Wednesday, July 23, 2008

Louisiana death penalty case

The issue in Kennedy vs. Louisiana was whether it was unconstitutional to execute someone for raping, but not killing, a child.  My opinion?  Hmmmm.
I have a variety of thoughts on this topic.  I'm a defense attorney, and a former social worker for abused and neglected children, and did an internship with incarcerated youth, and worked with kids in an educational setting.  I've done a variety of jobs with kids, and with law, and some with both.  When I was a social worker, I remember a coworker of mine saying, "Why put kids in foster care?  They'd be better off if we took them out back and shot them."  I was appalled, as a newly minted Bachelor of Social Work, and regarded my coworker's comment with disgust.  How dare she say such a thing!  It didn't take long for me to see that, although hyperbolic, she might be on to something.  Kids were being abused in foster care, or being put into facilities or foster homes that weren't providing these kids any sort of nurturing or care.  The fact was, ripping them from the only dysfunctional household they knew and putting them in a new dysfunctional setting with strangers was not the solution to the problem.  Hell, putting them into a functional relationship with strangers wasn't always the solution, either.  (Who saw "Gone Baby Gone"?)
But what I also saw was the type of impact and the long term effects of abuse and neglect on a child's development.  The most severe behaviors were often present in children who had been sexually abused or exposed to inappropriate sexual behavior.  When I fled social work for law school, I left with the impression that there could be no greater harm to a child than sexual abuse.  It messed them up so bad that I thought that maybe my coworker's seemingly appalling comment was true in more ways than one. 
That's not to say that kids can't recover, that kids can't cope, that they're all doomed.  There are strong, functional human beings out there who are survivors of child sexual abuse.  But I can't shake the impression that the children who were most troubled were the ones who had been sexually abused.  So that's my feeling about child sexual abuse.
With respect to the death penalty: I am against the death penalty.  There are a variety of reasons.  My opinions began to form in high school, when I was assigned to write a report on the death penalty.  When I started the report, I was for it - when I finished the report, I was against it.  I was most influenced by the estimated percentage of people on death row or executed who were at some point later exonerated.  Then in college I began learning about social stratification, and the influence of race and class on punishment, and the gaping disparities in "justice."  Then in the real world, I realized that I wouldn't trust my government to do any damned thing right that actually mattered, and I don't think my government has any business killing its citizens.  So my opposition to the death penalty is based on the likelihood of error, the likelihood that marginalized groups of people are more likely to receive the penalty, and my utter distrust of government and bureaucracy. 
Understanding from whence I come, let's turn now to the issue at hand - is the death penalty an appropriate penalty for the crime of child sexual assault?  I read a few amici briefs, and when it was released I read the opinion of the US Supreme Court.  Social workers submitted a brief, indicating that it was generally in a child's best interest that child sexual abuse NOT be punishable by rape.  The social workers pointed out that it provides perpetrators with an incentive to kill - if you're going to be executed for raping, why not go ahead and kill the only witness against you?  It'll be the same sentence.  The brief also discussed the continuing victimization of a child witness who has to testify, probably more than once, against a person who is probably related to them, and faces execution.  I don't really believe that the death penalty acts as a deterrent; however, I was most interested in the discussions in that brief.  I'm pleased to see that the Louisiana public defenders put in a simple brief - simply put, they absolutely would not have the resources to provide effective assistance of counsel if every child rape was death-eligible. 
The opinion itself was not a good one, in my opinion.  It reminded me of Kennedy's opinion in Lawrence v.
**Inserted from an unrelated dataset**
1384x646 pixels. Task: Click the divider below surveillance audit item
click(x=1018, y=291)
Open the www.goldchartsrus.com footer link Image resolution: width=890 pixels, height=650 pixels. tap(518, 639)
Texas, and more recently, Kennedy's opinion on abortion restrictions.  Not so much law, mostly just talking about feelings.  In the TX sodomy case and in the abortion case, there was potential to use and strengthen an existing legal framework, and Kennedy did not.  The Louisiana child rape case was an equally unhelpful opinion, but what makes it different is that Eighth Amendment jurisprudence is like jello.  What kind of 'legal standard' is "evolving standards of decency?"  Or "proportionate sentencing"?  These are hardly standards.  So really, what else can Kennedy do except talk about "How do we feel about this?"  When Kennedy is talking about feelings about the Eighth Amendment, it seems to be precisely what the law demands. 
In the end, the Supreme Court decides that our feelings as a nation say this isn't a good punishment for that crime.  I don't think that's really what the Supreme Court said.  I think the Supreme Court said that we don't like the death penalty very much at all, so there isn't much reason to keep it in a case like that.  I suppose they were being narrowly tailored to only decide the case in front of them, but I wish they had just done what they said - strike it all down because we don't like it so much anymore.  I don't like when the Supreme Court takes on the role of deciding what we want or what's best for us - I think it's patronizing, and if I can't trust my government to kill someone I don't know if I trust my government to decide when it's capable of killing someone - unfortunately, that's precisely the type of decision that Eighth Amendment jurisprudence demands with respect to the "evolving standards of decency" decision. 
But what about whether it is proportionate?  Is murder worse than rape of a child?  I can't say that I believe that.  I don't really recall how the Supreme Court decided that issue.  I'm sure that everyone would prefer to have their child alive instead of dead.  However, the consequences of living through trauma like that can be staggering and irreversible, as I saw in my time as a social worker.  With respect to whether the punishment is proportionate to the crime, I don't know that the Supreme Court got it right.
For all that the opinion said and didn't say, I didn't like it.  However, I can't say that I think the Supreme Court, legally, got it wrong.  Or right.  I just don't know that there was an easy way to answer the question.  I respect the Court for not punting, and finding some procedural appellate error that could have been used to avoid the death penalty issue.  It's a hard question, and I don't think there's a good legal answer to it.  Maybe that means it shouldn't be a legal question, but a legislative one.  Nevertheless, the Eighth Amendment makes it a legal question, albeit with not so much law to lead the way.
Those are my thoughts and reflections.  What do you think?  I'd love to hear your opinion.


dudleysharp said...

From a pro death penalty guy, you got it right.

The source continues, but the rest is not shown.